* _Your assignment_
Please give back only the lines below from the one containing "The width and height of the screenshot is (635, 402)." to the one containing "Given: Click the Load PCB toolbar icon", each repeated word for word, both ends included.

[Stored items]
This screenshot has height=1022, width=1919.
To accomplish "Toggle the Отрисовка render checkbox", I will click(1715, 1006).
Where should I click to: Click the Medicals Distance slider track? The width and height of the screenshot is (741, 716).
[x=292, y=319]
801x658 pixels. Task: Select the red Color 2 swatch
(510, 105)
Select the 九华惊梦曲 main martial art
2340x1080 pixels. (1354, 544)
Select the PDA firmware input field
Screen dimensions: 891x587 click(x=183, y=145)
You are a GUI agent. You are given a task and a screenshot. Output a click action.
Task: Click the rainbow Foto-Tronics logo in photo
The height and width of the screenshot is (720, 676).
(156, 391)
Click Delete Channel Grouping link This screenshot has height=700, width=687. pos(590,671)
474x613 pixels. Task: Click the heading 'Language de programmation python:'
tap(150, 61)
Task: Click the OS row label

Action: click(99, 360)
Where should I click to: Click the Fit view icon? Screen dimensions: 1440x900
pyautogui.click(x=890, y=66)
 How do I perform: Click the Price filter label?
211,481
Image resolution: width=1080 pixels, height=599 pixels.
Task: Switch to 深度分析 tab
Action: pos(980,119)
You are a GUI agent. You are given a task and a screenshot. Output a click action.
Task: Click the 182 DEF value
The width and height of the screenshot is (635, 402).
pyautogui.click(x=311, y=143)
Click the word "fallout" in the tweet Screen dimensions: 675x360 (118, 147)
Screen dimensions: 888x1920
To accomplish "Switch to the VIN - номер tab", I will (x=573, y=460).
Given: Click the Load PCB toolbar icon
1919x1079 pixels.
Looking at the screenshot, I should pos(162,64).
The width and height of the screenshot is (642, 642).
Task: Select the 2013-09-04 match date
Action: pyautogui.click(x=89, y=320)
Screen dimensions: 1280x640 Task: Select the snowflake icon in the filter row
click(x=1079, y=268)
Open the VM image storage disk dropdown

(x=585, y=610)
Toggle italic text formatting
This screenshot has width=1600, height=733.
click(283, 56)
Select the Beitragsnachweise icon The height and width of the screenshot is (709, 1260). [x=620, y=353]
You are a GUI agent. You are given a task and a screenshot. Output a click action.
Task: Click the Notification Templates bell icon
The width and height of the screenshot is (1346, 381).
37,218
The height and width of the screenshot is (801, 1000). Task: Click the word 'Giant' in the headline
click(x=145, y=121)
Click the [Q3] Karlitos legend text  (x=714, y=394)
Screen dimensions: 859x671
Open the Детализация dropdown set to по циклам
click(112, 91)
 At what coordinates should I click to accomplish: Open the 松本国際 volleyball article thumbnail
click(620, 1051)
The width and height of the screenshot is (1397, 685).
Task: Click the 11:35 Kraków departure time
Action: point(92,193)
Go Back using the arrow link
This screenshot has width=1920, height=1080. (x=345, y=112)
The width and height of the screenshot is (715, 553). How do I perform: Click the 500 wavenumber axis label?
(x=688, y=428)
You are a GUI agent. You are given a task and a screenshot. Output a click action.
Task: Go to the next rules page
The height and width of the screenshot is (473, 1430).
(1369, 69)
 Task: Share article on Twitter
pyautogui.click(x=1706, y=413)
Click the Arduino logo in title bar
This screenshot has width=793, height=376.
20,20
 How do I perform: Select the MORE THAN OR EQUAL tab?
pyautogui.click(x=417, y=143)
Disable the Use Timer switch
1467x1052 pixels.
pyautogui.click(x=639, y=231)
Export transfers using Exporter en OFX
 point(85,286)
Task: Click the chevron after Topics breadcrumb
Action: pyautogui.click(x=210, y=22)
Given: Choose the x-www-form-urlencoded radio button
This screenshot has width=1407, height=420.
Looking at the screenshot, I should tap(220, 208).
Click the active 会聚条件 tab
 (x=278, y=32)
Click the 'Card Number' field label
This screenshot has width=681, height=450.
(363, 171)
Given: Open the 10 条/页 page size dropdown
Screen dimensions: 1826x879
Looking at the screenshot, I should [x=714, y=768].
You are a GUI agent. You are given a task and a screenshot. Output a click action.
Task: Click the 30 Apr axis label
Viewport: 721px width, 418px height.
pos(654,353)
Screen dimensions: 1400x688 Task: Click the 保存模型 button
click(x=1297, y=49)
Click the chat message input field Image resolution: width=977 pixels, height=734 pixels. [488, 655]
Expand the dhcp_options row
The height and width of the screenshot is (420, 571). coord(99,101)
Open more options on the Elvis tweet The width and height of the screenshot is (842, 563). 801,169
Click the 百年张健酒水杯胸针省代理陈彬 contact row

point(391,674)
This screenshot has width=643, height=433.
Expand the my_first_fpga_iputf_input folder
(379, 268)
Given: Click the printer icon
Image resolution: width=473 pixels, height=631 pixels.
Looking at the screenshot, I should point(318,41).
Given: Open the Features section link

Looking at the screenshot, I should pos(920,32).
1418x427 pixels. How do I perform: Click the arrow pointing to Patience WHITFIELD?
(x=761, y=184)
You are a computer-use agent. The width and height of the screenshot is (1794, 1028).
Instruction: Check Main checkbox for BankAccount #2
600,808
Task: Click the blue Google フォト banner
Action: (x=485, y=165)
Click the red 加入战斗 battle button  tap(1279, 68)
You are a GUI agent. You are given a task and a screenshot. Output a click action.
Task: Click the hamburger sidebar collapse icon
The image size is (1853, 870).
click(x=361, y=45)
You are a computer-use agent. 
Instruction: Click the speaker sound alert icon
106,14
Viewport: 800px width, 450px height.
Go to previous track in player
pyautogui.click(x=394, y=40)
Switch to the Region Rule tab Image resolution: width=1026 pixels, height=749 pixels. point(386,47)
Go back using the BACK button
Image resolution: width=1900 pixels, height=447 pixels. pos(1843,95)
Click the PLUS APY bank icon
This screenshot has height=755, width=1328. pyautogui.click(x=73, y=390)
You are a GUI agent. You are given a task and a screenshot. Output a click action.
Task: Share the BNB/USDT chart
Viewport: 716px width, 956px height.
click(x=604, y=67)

* _Problem solution_
The width and height of the screenshot is (635, 402).
pyautogui.click(x=311, y=143)
Click the word "fallout" in the tweet Screen dimensions: 675x360 (118, 147)
Screen dimensions: 888x1920
To accomplish "Switch to the VIN - номер tab", I will (x=573, y=460).
Given: Click the Load PCB toolbar icon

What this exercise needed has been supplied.